Thatcher was a completely different kind of political animal. Out went Keynesian economics, massive Public Services and a huge State apparatus. In came Monetarism, a priority on controlling inflation over unemployment, social conservatism over liberalism. There was a belief that through entrepreneurialism people could quiet ably look after themselves, and success came to those who worked for it. Thatcherite economics may have been a necessary readjustment to the UK economy but the means by which that was achieved were egregiously exclusive: London, the financial sector and certain parts of the South-East were favoured. The industrial Midlands and North were abruptly deemphasised, downsized and essentially scrapper. Strikes by the coal miners represented just the tip of resentment Thatcher’s government created with ‘ordinary people’ (i.e., anyone not loaded with cash or privilege). Whole families and communities were devastated by these changes being forced on them without a proper compensating programme of investment in their futures. On the council estate where I grew up things felt electrified, ready to explode at the wrong word. Violence and Vandalism went hand-in-hand, and only ‘getting a [rare] good job’ was going to save you from the unemployment line (I was very lucky in that regard).
These kinds of feelings are the foundation that Kneale built his novel on. He had previously written three stories for television starring Professor Bernard Quatermass (1953, 1955 and 1958) and some film versions were subsequently produced. Quatermass is a quintessential British scientist of the post-war era, smart but somewhat dour, somewhat ‘Establishment’ but out on the edge. In this final tale in the Quatermass quadrilogy, the Professor is searching for his grand-daughter, Hettie, across the ruins of the country. The UK, and the wider world at large, have slumped into social and economic collapse, and he sums it all up in a few sharp sentences during a TV interview at the start of the book:
“. Two super-powers, full of diseases – political diseases, social diseases, economic diseases – they’ve got them all – and their infections are too strong for us, the small countries! When we catch them we die! …”

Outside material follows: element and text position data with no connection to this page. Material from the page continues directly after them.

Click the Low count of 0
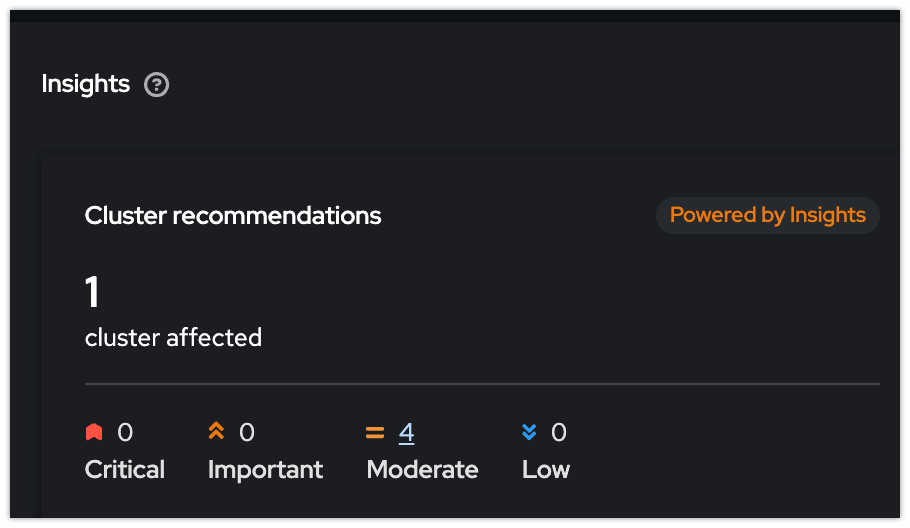910x528 pixels. tap(559, 432)
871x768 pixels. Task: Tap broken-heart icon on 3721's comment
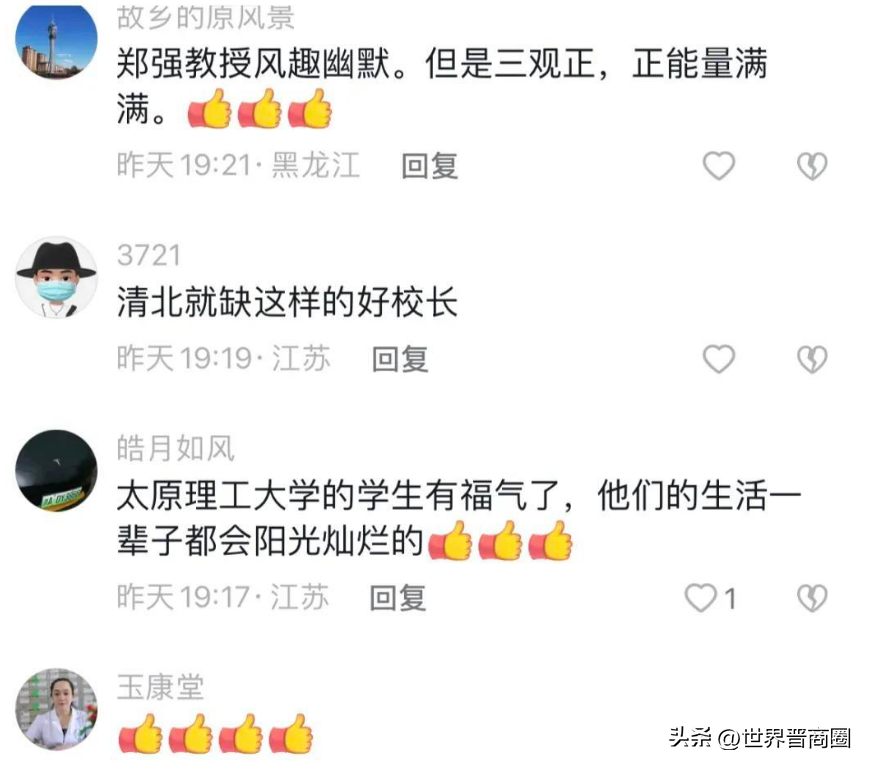click(812, 359)
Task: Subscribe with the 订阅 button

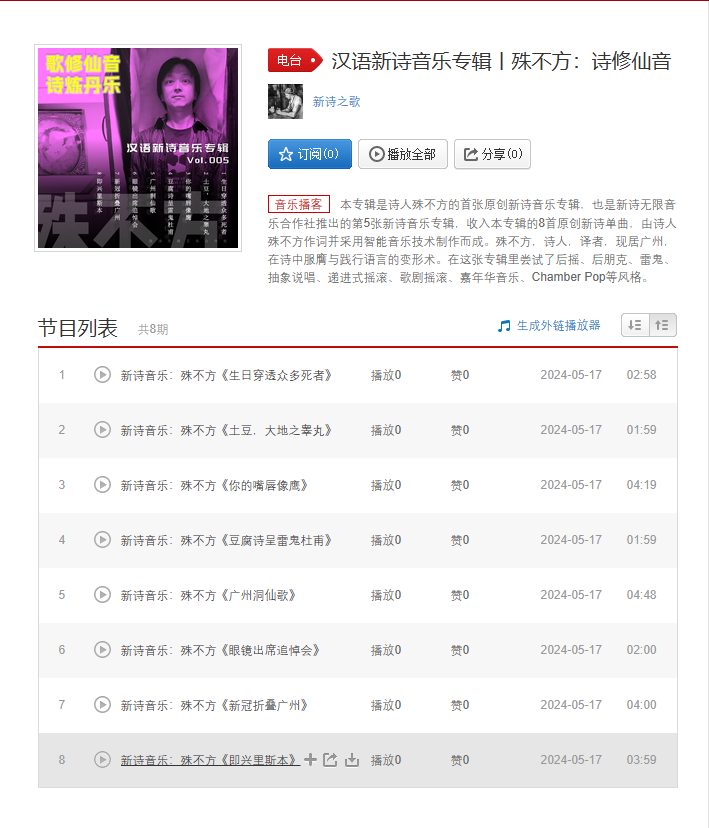Action: (x=310, y=154)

All the young people are either being drawn into a hippie cult called the Planet People, or into violent gangs who fight to the death and celebrate killing with sex. The Planet People gather at historically symbolic meeting sites (mostly stone circles) in the belief that they are going to be ‘taken to the Planet’. Quatermass witnesses a group of Planet People being destroyed by a beam of light that turns them into a crystalline ash. He investigates what has happened with the help of other scientists and eventually discovers that the young people are being harvested by an alien force.
The final conclusion to the story was unsatisfying for me, and the use of a 35-kiloton nuclear weapon with a focussed charge felt like too much of a McGuffin. Those closing scenes did not spoil the story overall, but I did feel that Kneale missed the mark there.
== The TV version (starring John Mills) was broadcast in four parts in October-November 1979 and is currently available on Blu-ray and DVD.